*Data items:*
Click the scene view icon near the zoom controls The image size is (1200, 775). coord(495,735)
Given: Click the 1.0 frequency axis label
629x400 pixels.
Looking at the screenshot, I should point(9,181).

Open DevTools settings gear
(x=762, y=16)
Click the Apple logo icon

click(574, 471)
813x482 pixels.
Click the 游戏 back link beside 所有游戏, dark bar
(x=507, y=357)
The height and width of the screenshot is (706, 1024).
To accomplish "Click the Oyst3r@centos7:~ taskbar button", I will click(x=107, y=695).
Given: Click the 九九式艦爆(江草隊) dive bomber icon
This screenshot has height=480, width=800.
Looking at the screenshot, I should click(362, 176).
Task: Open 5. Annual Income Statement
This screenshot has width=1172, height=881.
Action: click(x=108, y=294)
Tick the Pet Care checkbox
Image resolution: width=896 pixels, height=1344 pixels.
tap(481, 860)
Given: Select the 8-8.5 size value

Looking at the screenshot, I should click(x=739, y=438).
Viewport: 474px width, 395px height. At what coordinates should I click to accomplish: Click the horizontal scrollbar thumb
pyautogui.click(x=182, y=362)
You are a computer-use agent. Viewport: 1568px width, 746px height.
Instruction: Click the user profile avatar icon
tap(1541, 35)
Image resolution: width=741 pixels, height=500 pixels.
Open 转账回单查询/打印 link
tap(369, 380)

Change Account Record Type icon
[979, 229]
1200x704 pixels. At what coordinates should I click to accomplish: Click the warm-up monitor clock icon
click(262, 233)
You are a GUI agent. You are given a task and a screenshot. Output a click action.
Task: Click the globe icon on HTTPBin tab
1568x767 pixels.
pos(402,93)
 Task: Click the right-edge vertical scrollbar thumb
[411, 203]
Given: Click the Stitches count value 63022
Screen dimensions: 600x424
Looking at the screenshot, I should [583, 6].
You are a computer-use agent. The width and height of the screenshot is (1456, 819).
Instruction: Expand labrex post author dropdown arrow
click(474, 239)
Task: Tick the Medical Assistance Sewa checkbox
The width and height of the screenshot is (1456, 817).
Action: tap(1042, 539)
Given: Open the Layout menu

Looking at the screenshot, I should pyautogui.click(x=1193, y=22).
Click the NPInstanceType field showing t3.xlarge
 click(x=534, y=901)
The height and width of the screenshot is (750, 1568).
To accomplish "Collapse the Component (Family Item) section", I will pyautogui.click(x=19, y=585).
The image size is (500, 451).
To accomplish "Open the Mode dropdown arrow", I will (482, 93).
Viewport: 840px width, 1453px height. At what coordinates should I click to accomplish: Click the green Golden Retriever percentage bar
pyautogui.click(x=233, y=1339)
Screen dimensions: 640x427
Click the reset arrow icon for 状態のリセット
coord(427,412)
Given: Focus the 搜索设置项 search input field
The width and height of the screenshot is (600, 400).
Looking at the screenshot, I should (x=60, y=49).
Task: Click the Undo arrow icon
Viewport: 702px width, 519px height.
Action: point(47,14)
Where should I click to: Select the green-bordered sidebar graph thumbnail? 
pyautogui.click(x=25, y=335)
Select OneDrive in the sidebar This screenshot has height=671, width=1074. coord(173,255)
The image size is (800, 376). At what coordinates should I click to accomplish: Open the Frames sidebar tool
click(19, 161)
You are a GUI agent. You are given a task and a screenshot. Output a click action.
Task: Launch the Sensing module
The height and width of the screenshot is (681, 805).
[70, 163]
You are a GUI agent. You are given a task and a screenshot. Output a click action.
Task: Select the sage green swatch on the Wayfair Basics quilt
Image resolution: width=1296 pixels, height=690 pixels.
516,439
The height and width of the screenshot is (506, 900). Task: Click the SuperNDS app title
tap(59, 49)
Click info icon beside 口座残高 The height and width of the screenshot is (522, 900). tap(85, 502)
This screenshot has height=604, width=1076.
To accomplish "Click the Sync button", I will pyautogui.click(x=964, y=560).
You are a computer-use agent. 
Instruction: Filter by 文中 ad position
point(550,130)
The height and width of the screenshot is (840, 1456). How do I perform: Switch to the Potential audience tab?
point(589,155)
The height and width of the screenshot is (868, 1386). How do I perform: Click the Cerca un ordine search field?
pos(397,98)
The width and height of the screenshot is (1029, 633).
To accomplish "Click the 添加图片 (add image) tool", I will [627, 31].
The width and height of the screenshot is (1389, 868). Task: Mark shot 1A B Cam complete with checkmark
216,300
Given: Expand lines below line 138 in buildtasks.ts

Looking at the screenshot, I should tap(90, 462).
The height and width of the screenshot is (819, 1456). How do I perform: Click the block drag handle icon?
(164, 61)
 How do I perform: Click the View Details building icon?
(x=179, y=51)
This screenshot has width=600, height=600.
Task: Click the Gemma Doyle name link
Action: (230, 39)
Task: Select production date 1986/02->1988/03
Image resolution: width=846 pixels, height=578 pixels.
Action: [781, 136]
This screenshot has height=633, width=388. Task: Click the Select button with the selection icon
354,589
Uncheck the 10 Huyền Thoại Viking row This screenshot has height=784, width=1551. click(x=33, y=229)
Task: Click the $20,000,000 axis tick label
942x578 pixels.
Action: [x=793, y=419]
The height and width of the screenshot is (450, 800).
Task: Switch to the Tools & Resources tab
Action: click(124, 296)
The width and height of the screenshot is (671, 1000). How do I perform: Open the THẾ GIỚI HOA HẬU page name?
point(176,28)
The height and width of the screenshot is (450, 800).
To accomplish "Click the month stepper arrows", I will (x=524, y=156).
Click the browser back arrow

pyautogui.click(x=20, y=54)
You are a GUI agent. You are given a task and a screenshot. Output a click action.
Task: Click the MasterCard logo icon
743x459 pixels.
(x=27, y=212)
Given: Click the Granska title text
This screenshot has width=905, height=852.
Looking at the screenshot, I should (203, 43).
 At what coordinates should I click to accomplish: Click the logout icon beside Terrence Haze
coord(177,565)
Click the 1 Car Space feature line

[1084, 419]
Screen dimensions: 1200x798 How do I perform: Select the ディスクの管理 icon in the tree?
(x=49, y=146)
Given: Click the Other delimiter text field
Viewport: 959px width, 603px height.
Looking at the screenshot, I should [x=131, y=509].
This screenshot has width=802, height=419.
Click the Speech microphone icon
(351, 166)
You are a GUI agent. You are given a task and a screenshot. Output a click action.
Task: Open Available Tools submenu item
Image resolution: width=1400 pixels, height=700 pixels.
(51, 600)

*WORK TO COMPLETE:* What you retype should run from the first line of the entries above through the line containing "813x482 pixels.", exactly and in full.

*ANSWER TO THIS TASK:*
Click the scene view icon near the zoom controls The image size is (1200, 775). coord(495,735)
Given: Click the 1.0 frequency axis label
629x400 pixels.
Looking at the screenshot, I should point(9,181).

Open DevTools settings gear
(x=762, y=16)
Click the Apple logo icon

click(574, 471)
813x482 pixels.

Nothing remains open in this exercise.